Alex Heffes has some fine movies under his belt already, having provided the score for the amazing The Last King of Scotland and the distinctly harrowing Touching the Void. In 2019 we have the soundtrack to the Catherine Hardwick directed Miss Bala (a remake of a 2011 Mexican film of the same name); a film about drugs, cartels, kidnapping, and occasional beauty pageants.

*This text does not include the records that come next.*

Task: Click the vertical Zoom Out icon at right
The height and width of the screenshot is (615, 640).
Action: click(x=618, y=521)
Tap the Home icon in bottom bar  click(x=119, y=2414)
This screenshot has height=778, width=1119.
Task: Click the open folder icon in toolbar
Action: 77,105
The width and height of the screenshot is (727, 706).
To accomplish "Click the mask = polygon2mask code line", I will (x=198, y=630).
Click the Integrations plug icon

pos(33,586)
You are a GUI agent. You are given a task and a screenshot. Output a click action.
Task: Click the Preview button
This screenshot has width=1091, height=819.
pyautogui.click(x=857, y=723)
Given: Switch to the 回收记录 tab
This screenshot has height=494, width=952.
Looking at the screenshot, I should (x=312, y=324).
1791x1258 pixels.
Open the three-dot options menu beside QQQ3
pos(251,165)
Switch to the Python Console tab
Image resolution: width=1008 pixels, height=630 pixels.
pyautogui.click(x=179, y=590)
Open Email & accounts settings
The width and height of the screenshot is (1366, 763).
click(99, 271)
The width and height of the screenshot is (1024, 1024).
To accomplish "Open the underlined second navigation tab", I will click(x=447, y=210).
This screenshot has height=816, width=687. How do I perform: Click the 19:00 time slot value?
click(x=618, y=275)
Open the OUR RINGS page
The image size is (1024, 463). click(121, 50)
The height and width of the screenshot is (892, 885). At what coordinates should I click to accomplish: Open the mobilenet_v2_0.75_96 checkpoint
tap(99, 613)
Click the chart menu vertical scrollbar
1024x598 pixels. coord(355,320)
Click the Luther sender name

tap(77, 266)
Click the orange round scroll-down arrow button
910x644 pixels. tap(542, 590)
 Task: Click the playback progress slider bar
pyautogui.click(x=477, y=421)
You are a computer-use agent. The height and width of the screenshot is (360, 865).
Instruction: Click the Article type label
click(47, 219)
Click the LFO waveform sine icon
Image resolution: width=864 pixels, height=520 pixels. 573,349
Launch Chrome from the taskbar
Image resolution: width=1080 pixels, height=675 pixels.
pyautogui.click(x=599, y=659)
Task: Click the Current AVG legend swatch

At 49 minutes in length, there is no time to waste! This review is being written without having seen the film as it is yet to reach UK cinemas so it will be taken on its own merits as a piece of music. Due warning is being given that the track titles do contain plot references/spoilers, so read on at your own risk. Is this album worth a listen on your streaming service of choice? Is it worth spending the money to purchase? Let’s take a look.
Many of the tracks on this album album display a distinctly Mexican-funk, flamenco-tinged vibe. In the opening track ‘Gloria and Suzu’, upbeat guitars are joined by a smooth, jazzy bassline, with a synth weaving itself in towards the end of the track to add just a hint of something more thoughtful.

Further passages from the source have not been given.